### Task
From the line containing "Click the chevron beside Claude Opus 4 label" down to the line containing "pixels. tap(278, 83)" in the records below, reproduce every line exactly, ends included, and omit all others.

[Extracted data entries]

──────────────────────────────

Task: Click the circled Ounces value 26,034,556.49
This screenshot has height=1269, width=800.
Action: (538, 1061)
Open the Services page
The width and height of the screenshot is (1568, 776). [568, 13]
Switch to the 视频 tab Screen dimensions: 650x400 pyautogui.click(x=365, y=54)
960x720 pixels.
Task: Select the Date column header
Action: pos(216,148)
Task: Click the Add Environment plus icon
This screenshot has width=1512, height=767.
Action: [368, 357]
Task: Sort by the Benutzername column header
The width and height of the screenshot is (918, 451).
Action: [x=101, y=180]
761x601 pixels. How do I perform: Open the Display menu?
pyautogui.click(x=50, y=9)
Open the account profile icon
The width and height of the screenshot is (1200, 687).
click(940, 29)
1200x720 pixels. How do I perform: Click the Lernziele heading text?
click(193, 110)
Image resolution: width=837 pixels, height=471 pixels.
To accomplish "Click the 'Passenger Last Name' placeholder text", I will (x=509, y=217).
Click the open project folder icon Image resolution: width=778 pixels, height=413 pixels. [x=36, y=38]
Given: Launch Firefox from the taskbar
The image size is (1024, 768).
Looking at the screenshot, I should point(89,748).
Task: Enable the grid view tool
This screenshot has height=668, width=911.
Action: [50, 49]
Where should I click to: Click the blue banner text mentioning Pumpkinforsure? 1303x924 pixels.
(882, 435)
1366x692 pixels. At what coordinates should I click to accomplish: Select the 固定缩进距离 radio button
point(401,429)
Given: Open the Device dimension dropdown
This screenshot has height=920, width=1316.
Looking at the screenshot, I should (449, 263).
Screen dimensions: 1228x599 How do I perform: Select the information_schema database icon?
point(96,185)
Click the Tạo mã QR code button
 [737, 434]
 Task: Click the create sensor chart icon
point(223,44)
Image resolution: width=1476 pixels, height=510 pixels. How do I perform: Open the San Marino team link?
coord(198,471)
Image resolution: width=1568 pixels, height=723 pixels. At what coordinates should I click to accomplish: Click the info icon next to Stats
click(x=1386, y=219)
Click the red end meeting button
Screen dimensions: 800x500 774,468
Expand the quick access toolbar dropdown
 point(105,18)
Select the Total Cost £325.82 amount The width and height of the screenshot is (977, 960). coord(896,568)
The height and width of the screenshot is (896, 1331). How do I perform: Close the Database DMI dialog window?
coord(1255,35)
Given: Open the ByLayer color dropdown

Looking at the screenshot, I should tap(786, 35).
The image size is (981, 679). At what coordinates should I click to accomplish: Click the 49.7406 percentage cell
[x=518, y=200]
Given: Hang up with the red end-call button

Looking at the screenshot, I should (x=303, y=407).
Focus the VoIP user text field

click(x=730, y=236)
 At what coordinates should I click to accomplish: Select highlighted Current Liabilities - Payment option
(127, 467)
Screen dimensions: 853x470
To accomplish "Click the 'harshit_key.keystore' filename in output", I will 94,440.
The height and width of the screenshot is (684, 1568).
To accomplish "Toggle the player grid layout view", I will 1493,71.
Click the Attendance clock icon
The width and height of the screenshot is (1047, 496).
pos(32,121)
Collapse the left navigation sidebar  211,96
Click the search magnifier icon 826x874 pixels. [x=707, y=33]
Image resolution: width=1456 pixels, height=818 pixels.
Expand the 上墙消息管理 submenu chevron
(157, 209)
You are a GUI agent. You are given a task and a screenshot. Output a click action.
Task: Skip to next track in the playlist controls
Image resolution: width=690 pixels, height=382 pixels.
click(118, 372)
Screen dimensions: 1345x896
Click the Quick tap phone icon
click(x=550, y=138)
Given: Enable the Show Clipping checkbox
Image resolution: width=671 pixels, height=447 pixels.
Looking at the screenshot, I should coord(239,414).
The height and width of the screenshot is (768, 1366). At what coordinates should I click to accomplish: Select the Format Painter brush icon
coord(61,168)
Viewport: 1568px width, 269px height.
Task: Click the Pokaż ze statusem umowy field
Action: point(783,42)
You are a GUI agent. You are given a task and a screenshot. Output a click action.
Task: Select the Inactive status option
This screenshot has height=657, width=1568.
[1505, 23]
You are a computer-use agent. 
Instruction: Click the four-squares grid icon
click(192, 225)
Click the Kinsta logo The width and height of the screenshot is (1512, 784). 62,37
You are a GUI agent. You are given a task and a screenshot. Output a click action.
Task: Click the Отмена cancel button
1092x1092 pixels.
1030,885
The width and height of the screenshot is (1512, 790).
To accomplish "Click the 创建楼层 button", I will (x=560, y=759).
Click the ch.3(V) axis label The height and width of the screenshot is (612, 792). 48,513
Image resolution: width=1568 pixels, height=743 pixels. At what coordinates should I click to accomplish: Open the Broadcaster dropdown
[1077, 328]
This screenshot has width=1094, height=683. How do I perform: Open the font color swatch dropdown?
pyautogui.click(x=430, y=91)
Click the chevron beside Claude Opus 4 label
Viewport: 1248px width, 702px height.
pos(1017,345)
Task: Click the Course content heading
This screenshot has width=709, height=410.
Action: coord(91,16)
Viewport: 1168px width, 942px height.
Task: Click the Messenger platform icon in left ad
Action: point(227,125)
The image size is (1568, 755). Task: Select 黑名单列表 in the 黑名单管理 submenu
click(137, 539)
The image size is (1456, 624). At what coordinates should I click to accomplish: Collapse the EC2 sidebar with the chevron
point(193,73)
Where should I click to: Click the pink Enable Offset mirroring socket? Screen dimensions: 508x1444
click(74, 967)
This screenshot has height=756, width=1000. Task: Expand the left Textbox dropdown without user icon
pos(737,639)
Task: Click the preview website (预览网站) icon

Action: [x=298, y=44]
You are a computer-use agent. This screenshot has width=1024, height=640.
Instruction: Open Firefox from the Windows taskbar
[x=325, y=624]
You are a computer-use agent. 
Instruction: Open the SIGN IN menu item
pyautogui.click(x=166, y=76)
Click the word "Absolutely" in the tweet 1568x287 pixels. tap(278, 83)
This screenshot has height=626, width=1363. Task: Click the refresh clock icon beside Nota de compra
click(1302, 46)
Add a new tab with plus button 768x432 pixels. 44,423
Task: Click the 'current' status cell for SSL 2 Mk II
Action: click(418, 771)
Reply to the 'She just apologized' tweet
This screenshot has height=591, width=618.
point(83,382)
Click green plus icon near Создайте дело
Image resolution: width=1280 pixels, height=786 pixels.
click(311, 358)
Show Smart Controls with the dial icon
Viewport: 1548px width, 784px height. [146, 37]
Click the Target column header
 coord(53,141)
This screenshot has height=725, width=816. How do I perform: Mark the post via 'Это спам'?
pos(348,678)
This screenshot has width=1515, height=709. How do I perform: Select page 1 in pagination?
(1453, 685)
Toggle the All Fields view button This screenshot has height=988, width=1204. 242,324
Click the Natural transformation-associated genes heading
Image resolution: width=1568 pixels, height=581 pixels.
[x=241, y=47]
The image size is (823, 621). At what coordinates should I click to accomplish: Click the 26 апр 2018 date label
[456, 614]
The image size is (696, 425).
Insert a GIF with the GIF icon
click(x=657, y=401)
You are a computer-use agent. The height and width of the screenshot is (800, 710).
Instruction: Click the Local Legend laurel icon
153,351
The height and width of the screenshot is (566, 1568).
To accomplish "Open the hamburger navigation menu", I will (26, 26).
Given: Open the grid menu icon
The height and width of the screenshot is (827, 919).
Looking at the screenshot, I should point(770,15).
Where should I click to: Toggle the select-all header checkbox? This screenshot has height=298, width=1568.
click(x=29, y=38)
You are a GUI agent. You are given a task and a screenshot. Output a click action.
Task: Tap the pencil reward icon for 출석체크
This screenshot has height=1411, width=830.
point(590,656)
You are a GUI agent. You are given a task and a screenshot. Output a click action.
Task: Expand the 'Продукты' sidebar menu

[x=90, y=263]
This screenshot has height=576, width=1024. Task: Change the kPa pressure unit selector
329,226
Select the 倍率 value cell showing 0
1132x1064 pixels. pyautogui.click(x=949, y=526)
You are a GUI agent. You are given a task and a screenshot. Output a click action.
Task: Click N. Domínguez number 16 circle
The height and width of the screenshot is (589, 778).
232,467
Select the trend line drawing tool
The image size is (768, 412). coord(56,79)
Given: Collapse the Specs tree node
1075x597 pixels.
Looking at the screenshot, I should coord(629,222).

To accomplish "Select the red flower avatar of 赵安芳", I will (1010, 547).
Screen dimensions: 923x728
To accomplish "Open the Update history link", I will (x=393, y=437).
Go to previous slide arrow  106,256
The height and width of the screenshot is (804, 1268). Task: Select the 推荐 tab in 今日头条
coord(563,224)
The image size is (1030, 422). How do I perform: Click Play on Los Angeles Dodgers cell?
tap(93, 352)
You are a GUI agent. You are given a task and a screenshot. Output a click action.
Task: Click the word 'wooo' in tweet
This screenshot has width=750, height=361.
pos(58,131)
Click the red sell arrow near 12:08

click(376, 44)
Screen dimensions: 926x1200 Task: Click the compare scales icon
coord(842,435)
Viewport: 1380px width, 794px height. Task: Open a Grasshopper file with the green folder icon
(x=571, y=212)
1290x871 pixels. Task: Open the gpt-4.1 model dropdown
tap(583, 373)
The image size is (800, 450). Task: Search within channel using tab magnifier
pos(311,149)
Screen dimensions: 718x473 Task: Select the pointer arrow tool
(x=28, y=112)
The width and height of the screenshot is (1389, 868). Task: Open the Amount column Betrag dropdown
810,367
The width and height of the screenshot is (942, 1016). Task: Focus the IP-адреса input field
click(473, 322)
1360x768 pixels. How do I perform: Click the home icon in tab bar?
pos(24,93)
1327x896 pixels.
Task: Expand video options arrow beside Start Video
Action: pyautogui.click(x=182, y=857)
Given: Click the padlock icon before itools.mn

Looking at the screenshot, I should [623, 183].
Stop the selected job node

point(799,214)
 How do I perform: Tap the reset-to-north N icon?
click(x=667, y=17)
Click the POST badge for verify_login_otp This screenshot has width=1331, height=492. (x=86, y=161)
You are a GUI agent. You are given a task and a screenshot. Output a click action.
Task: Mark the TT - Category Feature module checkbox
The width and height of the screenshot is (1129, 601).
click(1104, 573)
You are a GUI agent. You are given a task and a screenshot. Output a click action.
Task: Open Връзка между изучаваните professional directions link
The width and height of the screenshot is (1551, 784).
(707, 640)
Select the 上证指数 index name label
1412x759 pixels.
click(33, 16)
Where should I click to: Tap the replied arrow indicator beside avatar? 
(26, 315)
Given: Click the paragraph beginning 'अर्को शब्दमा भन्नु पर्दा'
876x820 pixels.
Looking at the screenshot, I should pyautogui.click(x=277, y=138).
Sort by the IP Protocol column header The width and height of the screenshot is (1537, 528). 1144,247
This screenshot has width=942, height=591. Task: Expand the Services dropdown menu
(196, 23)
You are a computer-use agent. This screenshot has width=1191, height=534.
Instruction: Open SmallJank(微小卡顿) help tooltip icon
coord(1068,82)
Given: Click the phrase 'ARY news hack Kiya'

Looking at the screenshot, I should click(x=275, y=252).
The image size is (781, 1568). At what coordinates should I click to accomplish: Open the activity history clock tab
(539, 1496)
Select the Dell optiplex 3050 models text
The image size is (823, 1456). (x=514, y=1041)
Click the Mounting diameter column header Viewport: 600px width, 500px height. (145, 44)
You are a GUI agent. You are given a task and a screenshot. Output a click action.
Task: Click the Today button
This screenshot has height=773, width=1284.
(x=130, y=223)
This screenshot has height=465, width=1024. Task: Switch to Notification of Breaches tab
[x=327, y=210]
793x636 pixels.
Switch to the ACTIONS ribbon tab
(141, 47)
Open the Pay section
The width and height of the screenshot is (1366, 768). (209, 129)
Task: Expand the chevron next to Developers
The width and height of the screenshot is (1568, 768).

──────────────────────────────

### Answer box
Click the chevron beside Claude Opus 4 label
Viewport: 1248px width, 702px height.
pos(1017,345)
Task: Click the Course content heading
This screenshot has width=709, height=410.
Action: coord(91,16)
Viewport: 1168px width, 942px height.
Task: Click the Messenger platform icon in left ad
Action: point(227,125)
The image size is (1568, 755). Task: Select 黑名单列表 in the 黑名单管理 submenu
click(137, 539)
The image size is (1456, 624). At what coordinates should I click to accomplish: Collapse the EC2 sidebar with the chevron
point(193,73)
Where should I click to: Click the pink Enable Offset mirroring socket? Screen dimensions: 508x1444
click(74, 967)
This screenshot has height=756, width=1000. Task: Expand the left Textbox dropdown without user icon
pos(737,639)
Task: Click the preview website (预览网站) icon

Action: [x=298, y=44]
You are a computer-use agent. This screenshot has width=1024, height=640.
Instruction: Open Firefox from the Windows taskbar
[x=325, y=624]
You are a computer-use agent. 
Instruction: Open the SIGN IN menu item
pyautogui.click(x=166, y=76)
Click the word "Absolutely" in the tweet 1568x287 pixels. tap(278, 83)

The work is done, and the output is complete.